Approfondiamo il tema e andiamo alla scoperta di potenziali opportunità con Beppe Andrianò,
esperto di digital signage e membro del consiglio direttivo di POPAI Italia, ramificazione locale
della maggiore associazione professionale specializzata nella comunicazione sul punto vendita.
Beppe Andrianò è un esploratore di tendenze, un cacciatore di novità che si muove su un
terreno dove la ricerca dell'insolito è una costante. Ma Beppe è anche un costruttore di idee,
una persona che sa mettere in pratica i progetti che gli vengono assegnati trovando sempre la
strada giusta per appianare tutte le difficoltà e gli imprevisti che fanno parte integrante di un
settore nel quale ogni lavoro è - deve essere - fortemente differenziato da quello precedente.
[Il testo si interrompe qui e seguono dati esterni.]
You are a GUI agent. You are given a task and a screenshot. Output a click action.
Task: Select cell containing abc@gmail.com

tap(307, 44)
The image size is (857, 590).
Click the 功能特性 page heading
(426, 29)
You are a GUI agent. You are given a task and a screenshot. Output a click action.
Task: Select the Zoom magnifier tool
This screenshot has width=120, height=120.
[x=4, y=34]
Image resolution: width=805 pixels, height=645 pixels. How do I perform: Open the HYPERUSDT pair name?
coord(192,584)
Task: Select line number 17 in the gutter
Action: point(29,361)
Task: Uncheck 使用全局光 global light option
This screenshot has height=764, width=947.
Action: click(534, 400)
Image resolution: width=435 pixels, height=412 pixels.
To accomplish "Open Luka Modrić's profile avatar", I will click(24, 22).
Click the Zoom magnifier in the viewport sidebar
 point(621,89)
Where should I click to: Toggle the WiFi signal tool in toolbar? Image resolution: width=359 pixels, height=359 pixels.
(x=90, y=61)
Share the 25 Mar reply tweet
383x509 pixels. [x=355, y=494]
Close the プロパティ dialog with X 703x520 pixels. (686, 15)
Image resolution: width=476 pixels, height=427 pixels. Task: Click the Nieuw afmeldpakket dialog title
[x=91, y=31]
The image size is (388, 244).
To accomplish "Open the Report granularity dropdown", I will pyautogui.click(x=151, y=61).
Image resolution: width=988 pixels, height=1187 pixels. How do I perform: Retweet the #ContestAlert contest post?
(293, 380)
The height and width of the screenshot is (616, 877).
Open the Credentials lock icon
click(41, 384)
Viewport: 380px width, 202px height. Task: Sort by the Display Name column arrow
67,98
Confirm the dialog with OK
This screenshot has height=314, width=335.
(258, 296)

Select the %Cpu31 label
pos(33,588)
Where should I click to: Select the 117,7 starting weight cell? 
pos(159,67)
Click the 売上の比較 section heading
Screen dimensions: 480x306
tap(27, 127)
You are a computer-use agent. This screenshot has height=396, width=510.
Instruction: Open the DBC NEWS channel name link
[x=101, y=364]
Dopo oltre vent'anni trascorsi all'interno di Sony occupandosi della comunicazione al pubblico
mediante l'uso di nuove tecnologie, oggi si dedica a quello che più lo appassiona sotto il brand
Think and Make.it!, struttura in grado di seguire ogni aspetto dall'ideazione all'esecuzione e
misurazione di iniziative di digital signage. Oltre ad essere advisor di POPAI (Point of Purchase
Advertising International), siede anche nel comitato europeo di OVAB (Out-of-home Video
Advertising Bureau) responsabile della compilazione dell'indice DBCI, un indicatore dello stato
di salute del mercato del digital signage; in più è una delle firme che compongono
DailyDOOH.com, il principale blog che segue gli avvenimenti del settore.
od: Beppe, iniziamo con una definizione "formale" di digital signage?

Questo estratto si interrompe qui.